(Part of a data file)
——
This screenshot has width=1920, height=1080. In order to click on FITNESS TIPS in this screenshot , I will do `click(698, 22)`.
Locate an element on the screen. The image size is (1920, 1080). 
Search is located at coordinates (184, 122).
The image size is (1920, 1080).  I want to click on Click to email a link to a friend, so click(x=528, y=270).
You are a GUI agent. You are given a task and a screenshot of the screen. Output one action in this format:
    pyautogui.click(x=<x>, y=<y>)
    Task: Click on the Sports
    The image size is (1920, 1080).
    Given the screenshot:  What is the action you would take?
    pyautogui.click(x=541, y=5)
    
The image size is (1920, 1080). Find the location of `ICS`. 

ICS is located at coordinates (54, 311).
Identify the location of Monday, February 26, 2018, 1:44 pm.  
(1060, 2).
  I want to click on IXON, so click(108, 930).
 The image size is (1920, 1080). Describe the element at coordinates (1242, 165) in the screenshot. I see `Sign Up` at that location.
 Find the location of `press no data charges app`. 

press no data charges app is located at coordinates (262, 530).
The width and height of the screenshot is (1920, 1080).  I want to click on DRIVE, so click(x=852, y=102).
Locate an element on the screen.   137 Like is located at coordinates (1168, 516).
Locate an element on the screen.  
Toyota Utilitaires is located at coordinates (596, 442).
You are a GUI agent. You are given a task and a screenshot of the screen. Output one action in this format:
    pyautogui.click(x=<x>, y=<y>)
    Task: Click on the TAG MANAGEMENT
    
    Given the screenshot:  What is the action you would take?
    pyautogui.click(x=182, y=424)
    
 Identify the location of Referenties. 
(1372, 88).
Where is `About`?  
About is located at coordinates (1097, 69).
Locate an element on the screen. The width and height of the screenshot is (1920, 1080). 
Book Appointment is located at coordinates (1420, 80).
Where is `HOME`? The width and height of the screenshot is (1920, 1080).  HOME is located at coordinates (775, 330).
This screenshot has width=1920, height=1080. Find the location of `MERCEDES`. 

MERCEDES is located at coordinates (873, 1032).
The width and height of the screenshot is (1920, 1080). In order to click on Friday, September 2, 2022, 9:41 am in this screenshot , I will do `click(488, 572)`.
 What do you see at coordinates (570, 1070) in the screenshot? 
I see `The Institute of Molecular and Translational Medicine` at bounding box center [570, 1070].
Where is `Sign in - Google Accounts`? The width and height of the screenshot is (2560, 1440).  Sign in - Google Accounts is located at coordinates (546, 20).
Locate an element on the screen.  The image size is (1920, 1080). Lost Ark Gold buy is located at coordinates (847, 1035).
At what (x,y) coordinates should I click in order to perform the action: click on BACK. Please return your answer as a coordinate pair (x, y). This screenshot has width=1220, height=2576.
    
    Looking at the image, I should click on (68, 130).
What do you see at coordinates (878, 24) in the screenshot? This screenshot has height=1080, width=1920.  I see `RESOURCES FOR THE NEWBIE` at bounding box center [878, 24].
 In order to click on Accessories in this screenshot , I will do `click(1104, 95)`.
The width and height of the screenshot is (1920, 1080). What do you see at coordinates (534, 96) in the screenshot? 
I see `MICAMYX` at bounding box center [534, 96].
——
**Short exercise**: Please write out all of the records above again, replacing each occurrence of "Locate an element on the screen" with "Find an element on the screen" and leaving everything else unchanged.

**Finished task**:
This screenshot has width=1920, height=1080. In order to click on FITNESS TIPS in this screenshot , I will do `click(698, 22)`.
Find an element on the screen. The image size is (1920, 1080). 
Search is located at coordinates (184, 122).
The image size is (1920, 1080).  I want to click on Click to email a link to a friend, so click(x=528, y=270).
You are a GUI agent. You are given a task and a screenshot of the screen. Output one action in this format:
    pyautogui.click(x=<x>, y=<y>)
    Task: Click on the Sports
    The image size is (1920, 1080).
    Given the screenshot:  What is the action you would take?
    pyautogui.click(x=541, y=5)
    
The image size is (1920, 1080). Find the location of `ICS`. 

ICS is located at coordinates (54, 311).
Identify the location of Monday, February 26, 2018, 1:44 pm.  
(1060, 2).
  I want to click on IXON, so click(108, 930).
 The image size is (1920, 1080). Describe the element at coordinates (1242, 165) in the screenshot. I see `Sign Up` at that location.
 Find the location of `press no data charges app`. 

press no data charges app is located at coordinates (262, 530).
The width and height of the screenshot is (1920, 1080).  I want to click on DRIVE, so click(x=852, y=102).
Find an element on the screen.   137 Like is located at coordinates (1168, 516).
Find an element on the screen.  
Toyota Utilitaires is located at coordinates (596, 442).
You are a GUI agent. You are given a task and a screenshot of the screen. Output one action in this format:
    pyautogui.click(x=<x>, y=<y>)
    Task: Click on the TAG MANAGEMENT
    
    Given the screenshot:  What is the action you would take?
    pyautogui.click(x=182, y=424)
    
 Identify the location of Referenties. 
(1372, 88).
Where is `About`?  
About is located at coordinates (1097, 69).
Find an element on the screen. The width and height of the screenshot is (1920, 1080). 
Book Appointment is located at coordinates (1420, 80).
Where is `HOME`? The width and height of the screenshot is (1920, 1080).  HOME is located at coordinates (775, 330).
This screenshot has width=1920, height=1080. Find the location of `MERCEDES`. 

MERCEDES is located at coordinates (873, 1032).
The width and height of the screenshot is (1920, 1080). In order to click on Friday, September 2, 2022, 9:41 am in this screenshot , I will do `click(488, 572)`.
 What do you see at coordinates (570, 1070) in the screenshot? 
I see `The Institute of Molecular and Translational Medicine` at bounding box center [570, 1070].
Where is `Sign in - Google Accounts`? The width and height of the screenshot is (2560, 1440).  Sign in - Google Accounts is located at coordinates (546, 20).
Find an element on the screen.  The image size is (1920, 1080). Lost Ark Gold buy is located at coordinates (847, 1035).
At what (x,y) coordinates should I click in order to perform the action: click on BACK. Please return your answer as a coordinate pair (x, y). This screenshot has width=1220, height=2576.
    
    Looking at the image, I should click on (68, 130).
What do you see at coordinates (878, 24) in the screenshot? This screenshot has height=1080, width=1920.  I see `RESOURCES FOR THE NEWBIE` at bounding box center [878, 24].
 In order to click on Accessories in this screenshot , I will do `click(1104, 95)`.
The width and height of the screenshot is (1920, 1080). What do you see at coordinates (534, 96) in the screenshot? 
I see `MICAMYX` at bounding box center [534, 96].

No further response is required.